- EXERCISE INPUT -

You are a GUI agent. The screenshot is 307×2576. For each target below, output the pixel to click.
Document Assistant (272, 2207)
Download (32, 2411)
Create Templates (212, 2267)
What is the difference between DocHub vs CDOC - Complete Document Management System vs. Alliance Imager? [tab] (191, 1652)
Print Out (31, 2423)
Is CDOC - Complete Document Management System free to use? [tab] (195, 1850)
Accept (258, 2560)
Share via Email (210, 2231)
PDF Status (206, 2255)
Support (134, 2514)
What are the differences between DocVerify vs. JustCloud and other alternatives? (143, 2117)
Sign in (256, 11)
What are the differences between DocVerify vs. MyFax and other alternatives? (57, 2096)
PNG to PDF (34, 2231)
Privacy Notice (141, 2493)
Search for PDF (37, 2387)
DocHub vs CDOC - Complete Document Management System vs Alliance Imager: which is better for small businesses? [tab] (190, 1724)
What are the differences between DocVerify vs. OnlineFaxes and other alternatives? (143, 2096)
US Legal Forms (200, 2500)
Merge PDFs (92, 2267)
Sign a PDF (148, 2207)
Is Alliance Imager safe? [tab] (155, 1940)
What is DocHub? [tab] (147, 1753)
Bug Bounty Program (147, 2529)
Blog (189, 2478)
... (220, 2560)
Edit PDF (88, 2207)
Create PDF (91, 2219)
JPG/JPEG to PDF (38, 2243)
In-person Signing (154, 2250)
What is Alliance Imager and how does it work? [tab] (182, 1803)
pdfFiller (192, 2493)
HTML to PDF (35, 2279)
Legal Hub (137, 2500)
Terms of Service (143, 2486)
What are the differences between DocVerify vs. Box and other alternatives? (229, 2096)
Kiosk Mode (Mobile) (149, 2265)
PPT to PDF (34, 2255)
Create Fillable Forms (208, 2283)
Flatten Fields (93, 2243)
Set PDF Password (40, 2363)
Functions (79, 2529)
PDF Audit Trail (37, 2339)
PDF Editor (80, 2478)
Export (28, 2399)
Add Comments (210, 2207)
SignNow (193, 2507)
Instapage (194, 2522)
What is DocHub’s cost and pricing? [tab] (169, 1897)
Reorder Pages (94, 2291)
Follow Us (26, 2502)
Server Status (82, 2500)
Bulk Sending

- WORK INSTRUCTION -
Count the lines in the entries above where the string "System" shows up, and give that number only.

- EXPECTED ANSWER -
3